Apparatus for and method of removing moisture from refrigeration units

Abstract

 There is disclosed, apparatus (10) for removing moisture from a refrigeration unit which comprises a compressor (32), a condensor (34) and an evaporator (42) connected in a loop, and which includes a low pressure side valve (44) between the compressor (32) and the evaporator (42) and a high pressure side valve (36) between the condensor (34) and the evaporator (42). The apparatus has an output coupling (14) for connection to the low pressure side valve (44), an input coupling (12) for connection to a source of dry gas, and a gas transfer and heating pipe (46,48), positioned between the output coupling (14) and the input coupling (12) for transfering and heating dry gas applied through the input coupling to the output coupling. Sensors (50,54) sense the temperature and pressure of the dry gas transferred to the output coupling. An indicator indicates the sensed temperature and pressure to indicate when to close the low pressure side valve (44).

Description

[0001] This invention relates to apparatus for and methods of removing moisture from refrigeration units.

[0002] As is well known, a refrigeration unit consists primarily of four components, namely, a compressor, a condensor, a metering device and an evaporator. In operation, the condensor condenses a refrigerant, such as Freon (Trade Mark) or other gaseous fluorocarbons, and provides compressed gas to the condensor. The condensor condenses the refrigerant and provides it through capillary tubing to the evaporator where the condensed refrigerant is evaporated thereby absorbing heat and causing a cooling effect to occur. From the evaporator, the evaporated refrigerant is provided back to the compressor where the cycle is repeated. Positioned between the compressor and the evaporator is a low pressure side valve or a process tube on the compressor and positioned between the condensor and the metering device is a high pressure side valve. Either of the two valves can be opened in order to allow gas to be added to the refrigeration unit or purged from the refrigeration unit. In addition to the above components, it is common practice to include a strainer or dryer filter within the refrigeration unit typically positioned between the high pressure side valve and the metering device.

[0003] Any refrigeration unit is susceptible to leaks through which moist air or other contaminants can enter into the system. Any moisture which may enter the refrigeration unit through such leaks can seriously affect the performance of the refrigeration unit. After the leak or any other repairs in the sealed refrigeration unit has been repaired, it is desirable to eliminate as much of the moisture from the refrigeration unit as possible. This typically has been done in the past by connecting a vacuum pump to the low and high pressure side valves and evacuating as much of the gas from the refrigeration unit as possible. While this procedure has proved effective in the past, it generally requires several hours to accomplish the desired result.

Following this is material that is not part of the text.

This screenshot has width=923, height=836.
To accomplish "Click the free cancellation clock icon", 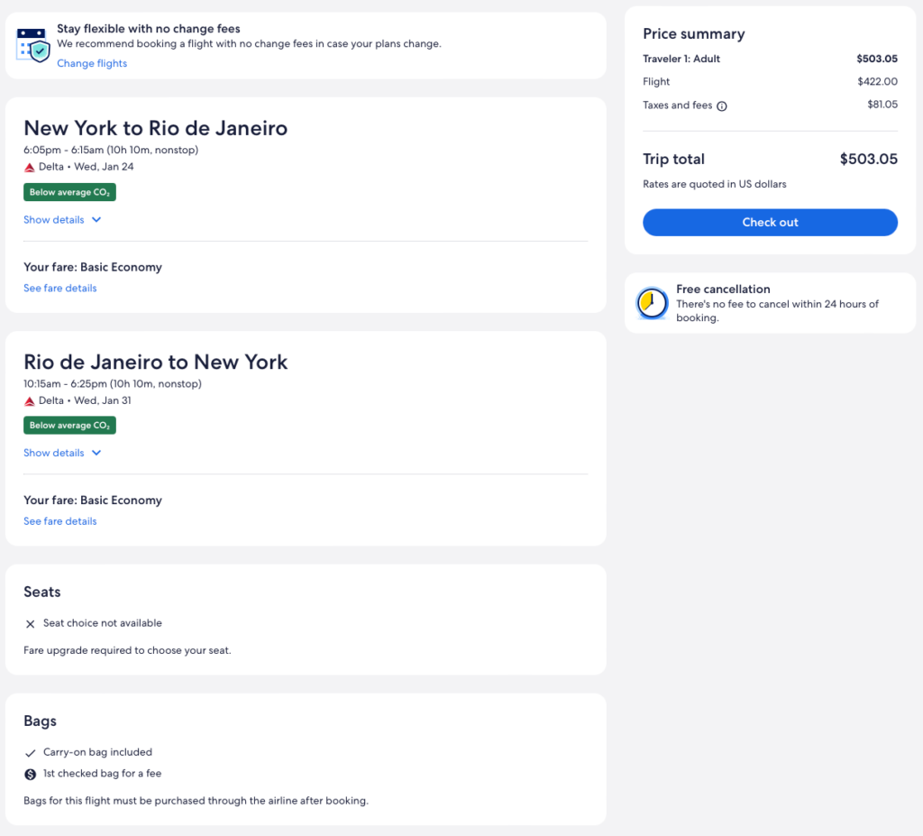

[0004] It will be preferable to have a simple device which could insert a gaseous material into the refrigeration unit which would automatically remove any of the contaminants such as moisture. Such material should be inert with respect to the refrigerant so that any residue thereof will have no effect on the operation of the refrigeration unit.

[0005] According to one aspect of the present invention there is provided apparatus for removing moisture from a refrigeration unit which comprises a compressor, a condensor and an evaporator connected in a loop, and which includes a low pressure side valve between said compressor and said evaporator and a high pressure side valve between said condenser and the evaporator, said apparatus being characterised by: output coupling means for connection to said low pressure side valve; input coupling means for connection to a source of dry gas; gas transfer and heating means positioned between said output coupling means and said input coupling means for transferring and heating dry gas supplied through said input coupling means, to said output coupling means; sensing means for sensing the temperature and pressure of said dry gas transferred to said output coupling means; and indicating means for indicating the sensed temperature and pressure to indicate when to close said low pressure side valve.

[0006] According to a further aspect of the present invention there is provided a method of removing moisture from a refrigeration unit which comprises a compressor, a condensor and an evaporator connected in a loop and which includes a low pressure side valve positioned between said evaporator and said compressor and a high pressure side valve positioned between said condensor and said evaporator, said method being characterised by the steps of: heating a dry gas; providing said heated dry gas through said low pressure side valve; operating said refrigeration unit; opening said high pressure side valve; and providing refrigerant through said low pressure side valve.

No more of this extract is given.